What you give back must match the records below exactly.

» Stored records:
* * * * * * * * *
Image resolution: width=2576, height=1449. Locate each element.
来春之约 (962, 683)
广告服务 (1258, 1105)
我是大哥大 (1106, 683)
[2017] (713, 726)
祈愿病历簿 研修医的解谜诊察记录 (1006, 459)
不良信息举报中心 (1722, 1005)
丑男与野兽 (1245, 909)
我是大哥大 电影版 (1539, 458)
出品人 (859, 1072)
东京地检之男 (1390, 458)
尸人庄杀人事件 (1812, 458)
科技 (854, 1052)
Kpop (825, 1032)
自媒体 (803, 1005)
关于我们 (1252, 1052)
* * * * * * * * *
» Reply:
Image resolution: width=2576, height=1449. Locate each element.
来春之约 (962, 683)
广告服务 (1258, 1105)
我是大哥大 (1106, 683)
[2017] (713, 726)
祈愿病历簿 研修医的解谜诊察记录 (1006, 459)
不良信息举报中心 (1722, 1005)
丑男与野兽 (1245, 909)
我是大哥大 电影版 (1539, 458)
出品人 (859, 1072)
东京地检之男 (1390, 458)
尸人庄杀人事件 (1812, 458)
科技 (854, 1052)
Kpop (825, 1032)
自媒体 (803, 1005)
关于我们 (1252, 1052)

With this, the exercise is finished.